STATED EXERCISE: Reproduce the rows below word for word, starting at the line containing "This screenshot has height=1031, width=1651." and continuing through the end of the rows. Omit the pictures from your copy.
── AVAILABLE RECORDS ──
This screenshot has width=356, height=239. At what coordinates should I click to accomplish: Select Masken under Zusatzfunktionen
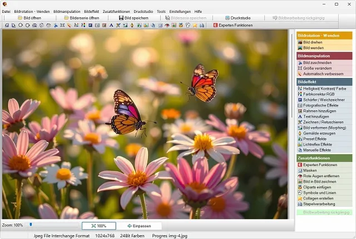[x=310, y=170]
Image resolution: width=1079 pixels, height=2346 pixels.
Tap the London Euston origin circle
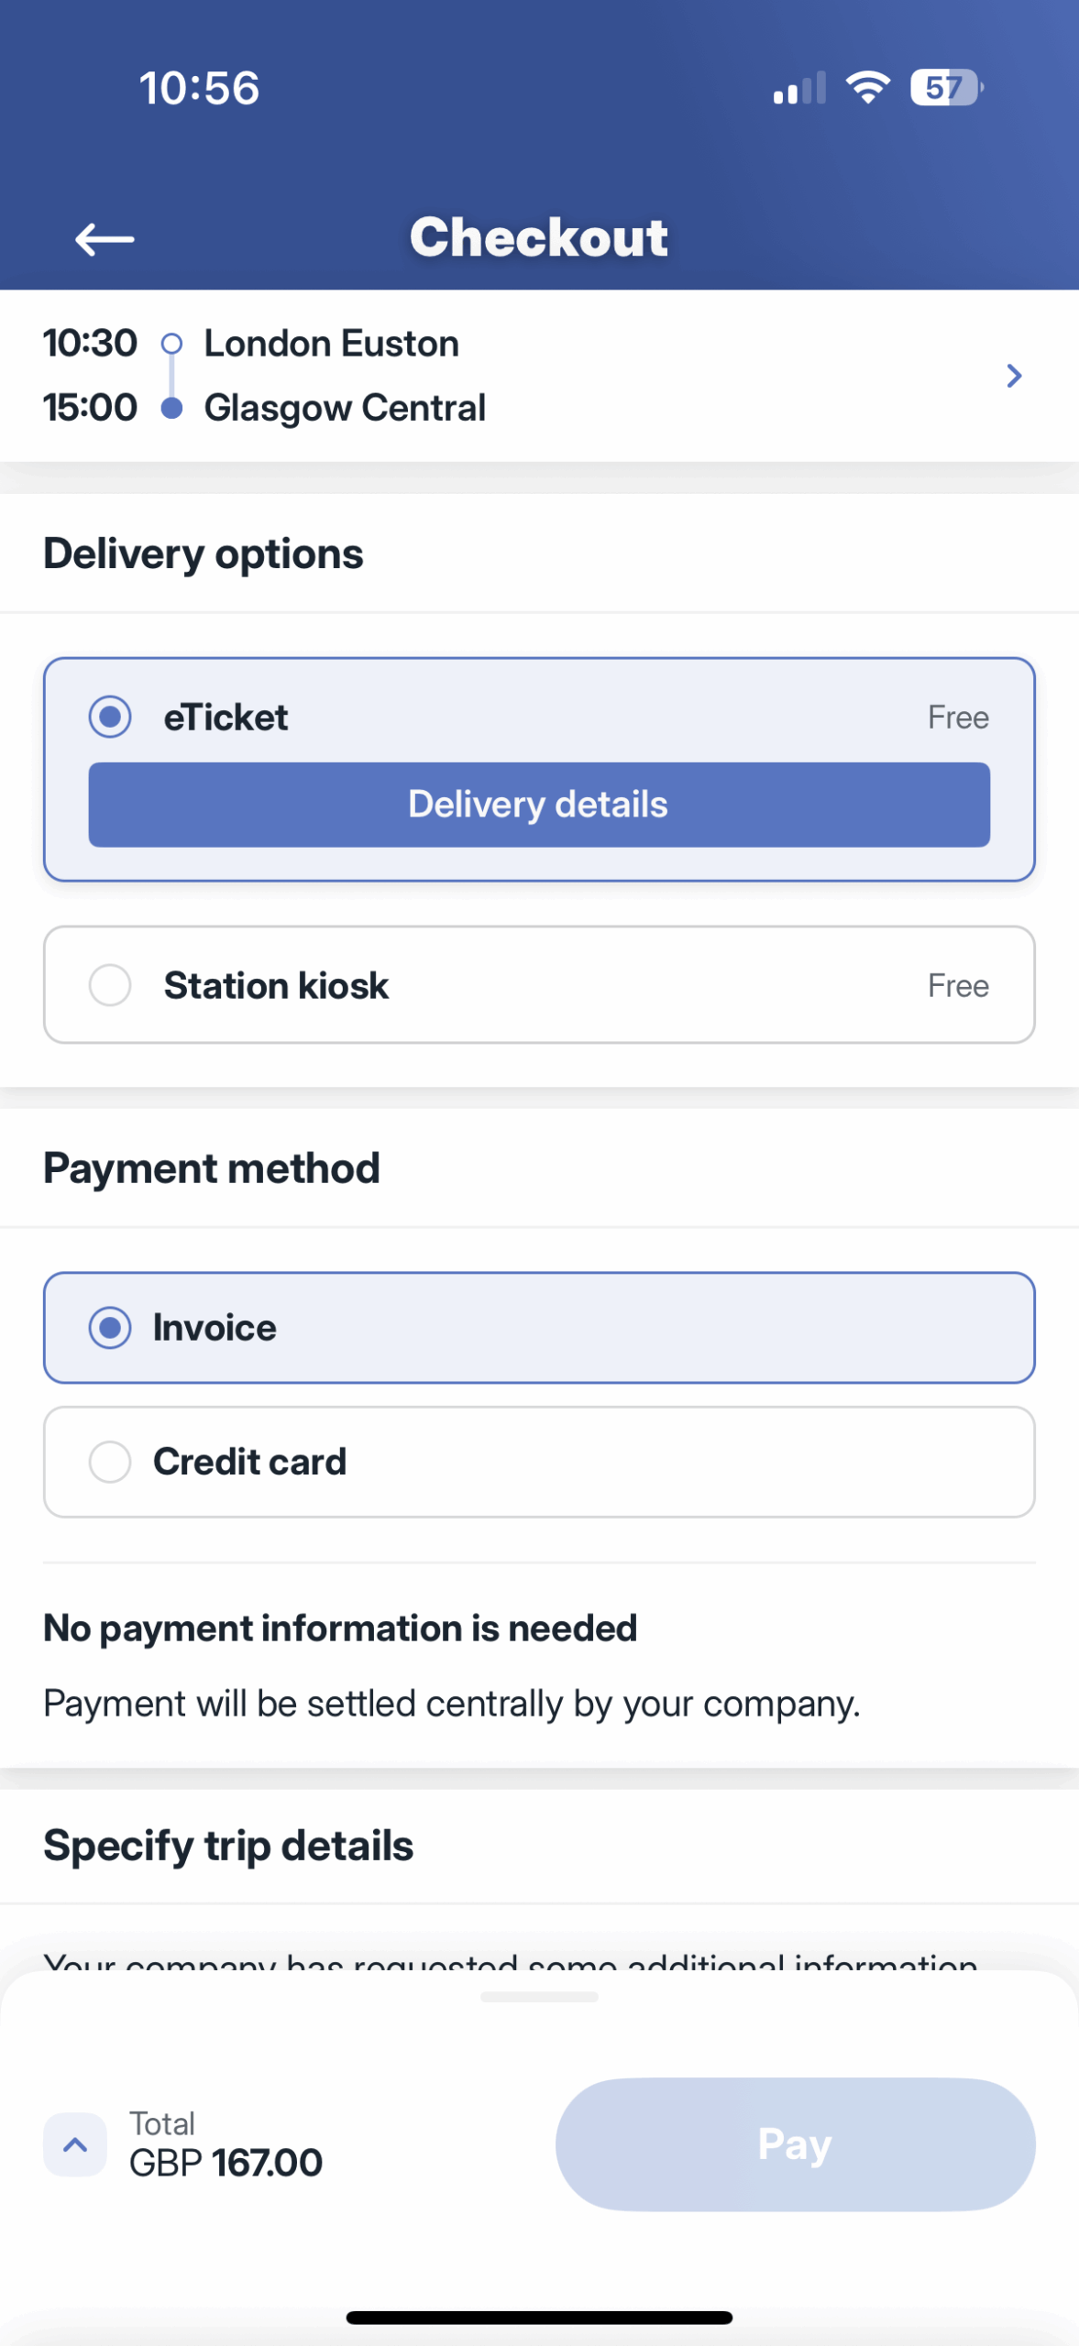tap(171, 345)
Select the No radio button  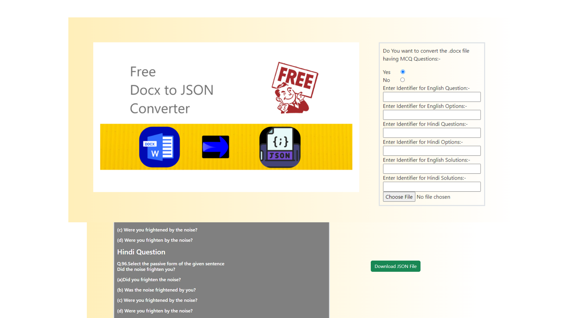(402, 80)
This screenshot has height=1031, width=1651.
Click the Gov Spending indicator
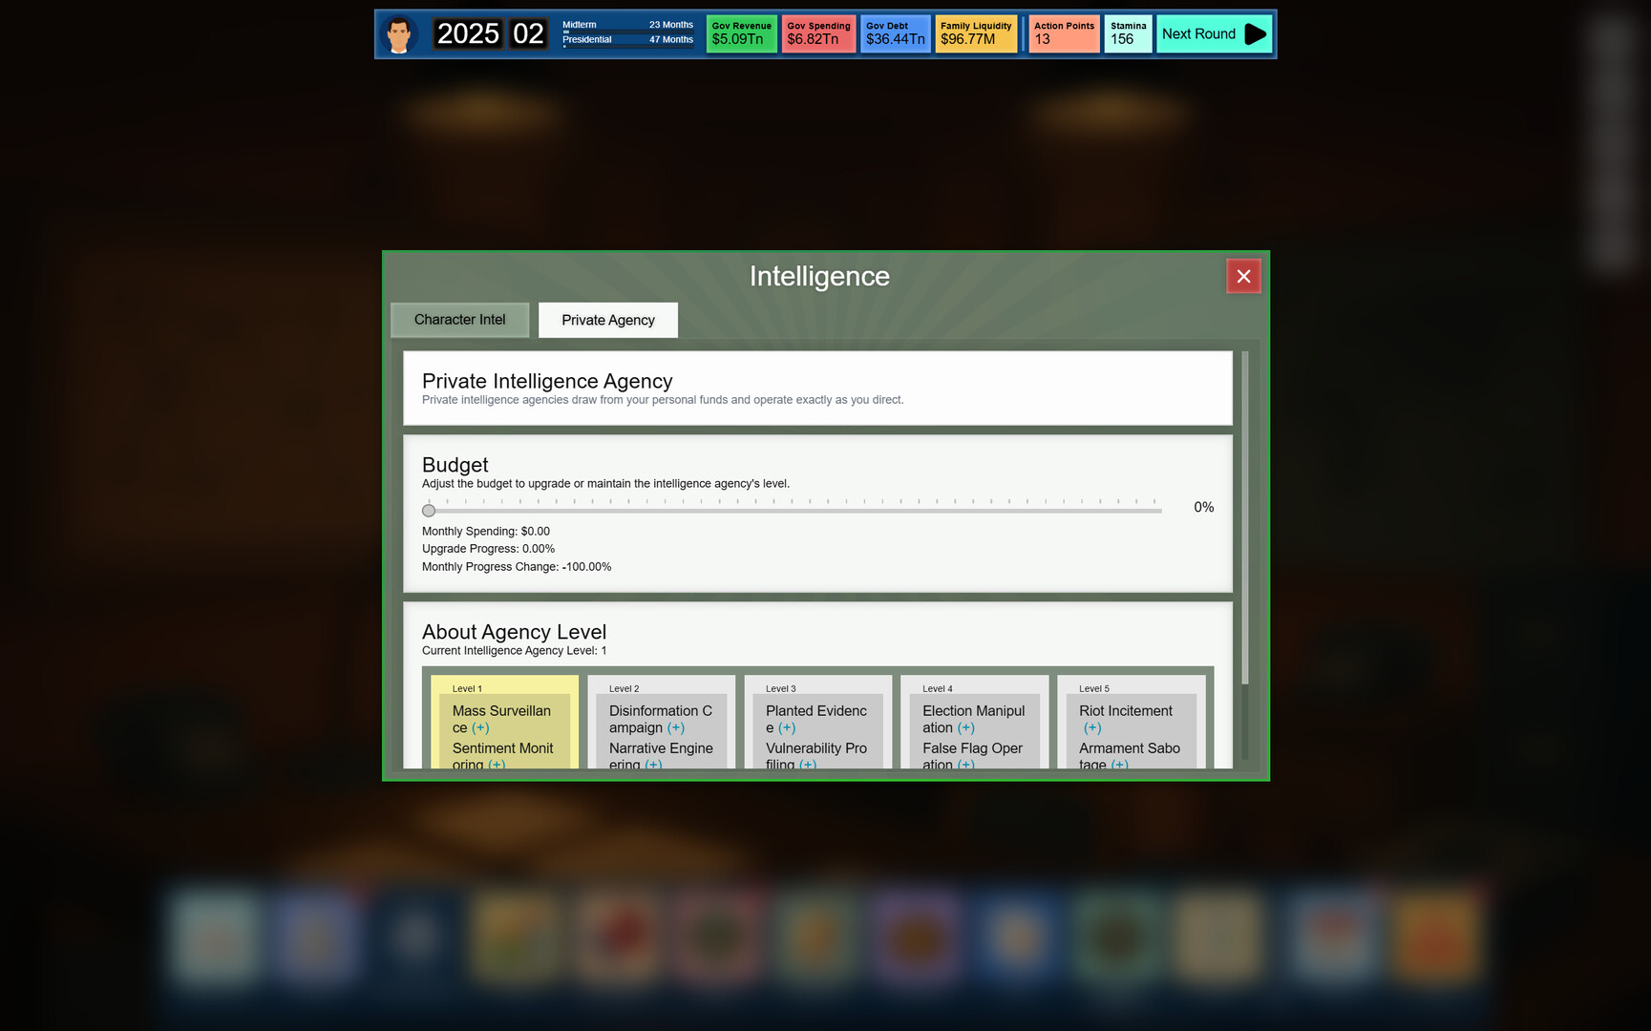[817, 33]
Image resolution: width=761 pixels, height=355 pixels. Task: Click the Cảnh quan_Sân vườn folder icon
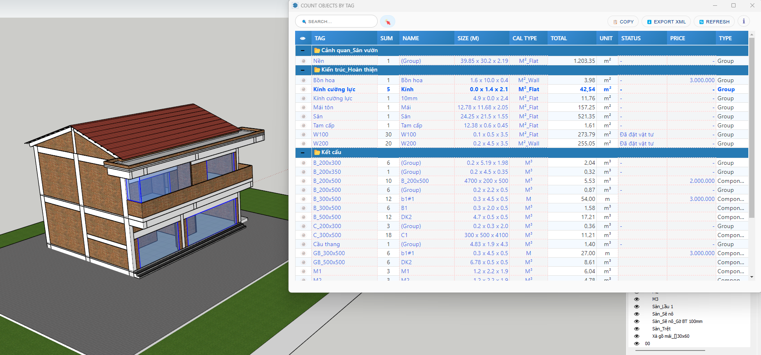[317, 51]
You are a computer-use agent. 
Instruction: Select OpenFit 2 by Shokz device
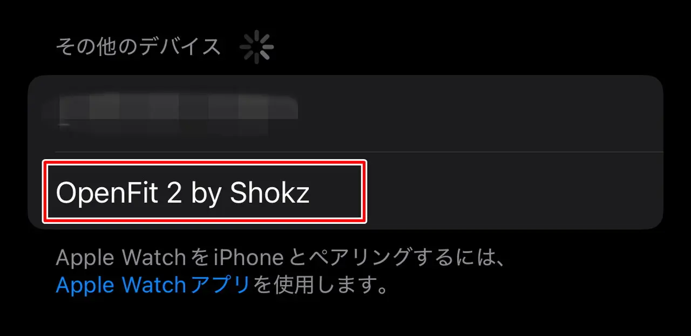click(346, 191)
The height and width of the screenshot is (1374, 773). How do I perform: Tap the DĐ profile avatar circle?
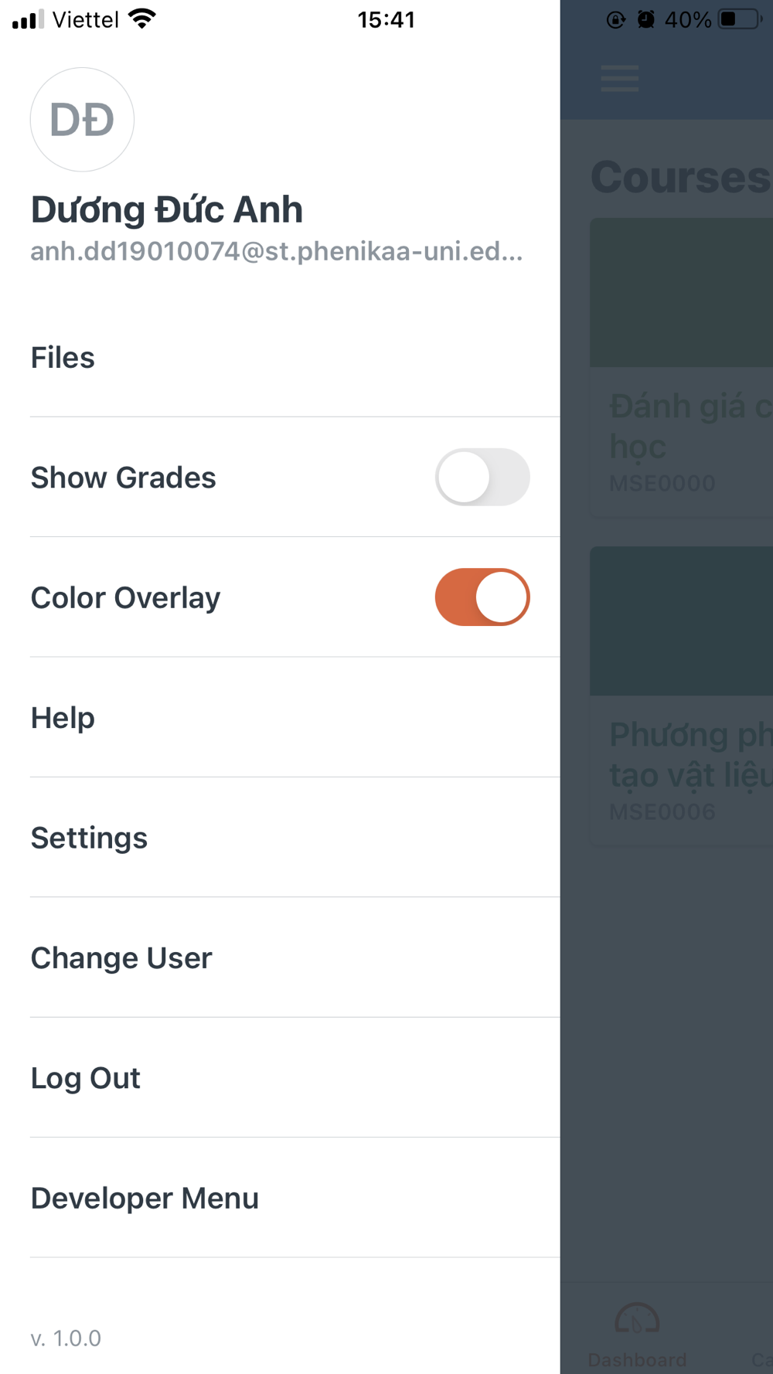click(x=82, y=120)
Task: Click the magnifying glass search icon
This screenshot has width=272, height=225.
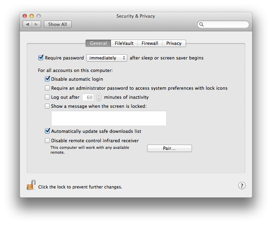Action: click(201, 24)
───
RESPONSE TO THE EXERCISE:
This screenshot has height=1031, width=1651.
Click the Gov Spending indicator
[817, 33]
Image resolution: width=761 pixels, height=355 pixels. Task: Click the Cảnh quan_Sân vườn folder icon
[317, 51]
You are a computer-use agent. 
Instruction: Select OpenFit 2 by Shokz device
click(346, 191)
The height and width of the screenshot is (1374, 773). How do I perform: Tap the DĐ profile avatar circle?
click(x=82, y=120)
Task: Click the magnifying glass search icon
This screenshot has width=272, height=225.
Action: click(201, 24)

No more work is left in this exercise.